We celebrated by spending a little quality time with the Evil Gal. Yeah, Michelle Willson was in town for a Sunday Soul session with Curtis Jerome Haynes at Glenn's Galley, one of the longest-running and seriously cool gigs in town. We waited until night fully descended, just to be positive the stake had been driven through Homecoming's heart, drove into town from the Left Bank and found a spot in the municipal lot . Ah, those little joys! The place was packed. In a good way. Warm, close, comfy, not the please-please-please-get-me-outta-here-downtown Homecoming crunch. Willson was a powerhouse. No surprise there. She belted out the good stuff — Ruth Brown, Etta James — in a performance where chilling authority combined with a friendly, engaging spirit. Awesome. She was backed by an all-star line-up that included saxophonist Robert Lyons; Ken Clark Organ Trio guitarist Mike Mele; bassist Randy Bramwell, a longtime member of the Love Dogs currently playing with Commander Cody; drummer Seth Pappas, who keeps time with James Montgomery these days, and, of course, Haynes, the ex-Roll and Tumble and current-Chicken Slacks keyboardist who has been running these Sunday sessions for, yikes, close to fourteen years.

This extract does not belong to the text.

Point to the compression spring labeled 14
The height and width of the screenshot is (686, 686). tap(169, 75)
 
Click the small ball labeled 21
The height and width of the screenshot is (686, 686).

But, looking back, it wasn't the music that made the evening so memorable. You know these guys are monsters going into it. You expect they'll tear it up. It wasn't just the spillover joy of post-Homecoming relief. Or even the fact that Glenn’s sells Pilsner Urquell, co je samozrejme nejlepsi pivo v svete, at a reasonable price — only four bucks, are you kidding me? But it was the more than that. There was a palpable feeling of community in the air, an easy-going sense of family. There was no real separation, physical or emotional, between audience and band. We were all just pals hanging out together and it was fun, like the first couple of days at family reunions.

And maybe this, boys and girls, is the true spirit of the much-dreaded festival because, you know, in the Clipper City, they say that the Homecoming Grinch's small heart grew three sizes that night, and, from all indications it appears to be true — until next July rolls around.